WHAT THIS TASK INVOLVES: Please find every line in the entries below that contains the string "Biotech", and copy it.

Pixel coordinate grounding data
□ □ □

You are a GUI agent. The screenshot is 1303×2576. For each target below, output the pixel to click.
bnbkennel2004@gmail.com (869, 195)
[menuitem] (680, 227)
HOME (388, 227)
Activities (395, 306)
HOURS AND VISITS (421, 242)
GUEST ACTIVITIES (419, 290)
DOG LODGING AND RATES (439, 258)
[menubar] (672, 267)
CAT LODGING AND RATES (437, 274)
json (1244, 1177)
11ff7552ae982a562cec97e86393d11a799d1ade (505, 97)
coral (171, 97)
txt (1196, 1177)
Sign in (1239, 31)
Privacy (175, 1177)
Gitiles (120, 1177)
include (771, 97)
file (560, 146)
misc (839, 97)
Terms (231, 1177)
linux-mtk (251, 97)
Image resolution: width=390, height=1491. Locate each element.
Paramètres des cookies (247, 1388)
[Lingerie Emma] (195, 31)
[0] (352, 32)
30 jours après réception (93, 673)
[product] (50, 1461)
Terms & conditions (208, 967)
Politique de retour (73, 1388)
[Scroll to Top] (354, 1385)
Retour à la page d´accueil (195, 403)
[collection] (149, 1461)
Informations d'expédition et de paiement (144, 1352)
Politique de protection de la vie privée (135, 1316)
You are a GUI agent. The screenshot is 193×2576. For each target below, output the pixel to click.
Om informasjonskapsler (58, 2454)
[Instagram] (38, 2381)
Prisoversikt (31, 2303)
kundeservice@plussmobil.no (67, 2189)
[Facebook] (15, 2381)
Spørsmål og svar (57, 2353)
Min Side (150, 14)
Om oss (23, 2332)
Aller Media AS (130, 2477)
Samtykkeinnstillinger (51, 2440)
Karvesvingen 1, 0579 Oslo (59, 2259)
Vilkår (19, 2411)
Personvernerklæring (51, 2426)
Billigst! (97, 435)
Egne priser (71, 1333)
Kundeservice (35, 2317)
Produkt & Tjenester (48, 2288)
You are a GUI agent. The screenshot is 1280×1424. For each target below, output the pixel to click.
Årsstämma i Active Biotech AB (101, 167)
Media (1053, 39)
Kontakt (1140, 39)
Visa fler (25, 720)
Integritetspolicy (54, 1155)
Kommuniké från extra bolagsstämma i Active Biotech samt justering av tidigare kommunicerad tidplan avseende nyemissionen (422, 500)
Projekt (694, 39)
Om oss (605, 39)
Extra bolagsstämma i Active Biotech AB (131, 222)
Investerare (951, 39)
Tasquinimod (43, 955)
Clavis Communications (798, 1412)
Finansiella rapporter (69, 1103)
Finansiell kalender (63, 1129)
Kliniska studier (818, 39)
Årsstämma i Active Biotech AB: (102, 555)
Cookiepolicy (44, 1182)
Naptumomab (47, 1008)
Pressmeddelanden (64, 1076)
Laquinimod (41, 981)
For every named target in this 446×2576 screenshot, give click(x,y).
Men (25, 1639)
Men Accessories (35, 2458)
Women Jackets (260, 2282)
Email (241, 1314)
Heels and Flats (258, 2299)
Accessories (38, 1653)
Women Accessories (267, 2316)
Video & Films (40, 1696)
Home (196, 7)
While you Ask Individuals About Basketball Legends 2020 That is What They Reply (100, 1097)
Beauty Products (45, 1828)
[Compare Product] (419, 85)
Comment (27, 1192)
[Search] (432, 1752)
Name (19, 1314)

□ □ □

TASK RESULT:
Årsstämma i Active Biotech AB (101, 167)
Kommuniké från extra bolagsstämma i Active Biotech samt justering av tidigare kommunicerad tidplan avseende nyemissionen (422, 500)
Extra bolagsstämma i Active Biotech AB (131, 222)
Årsstämma i Active Biotech AB: (102, 555)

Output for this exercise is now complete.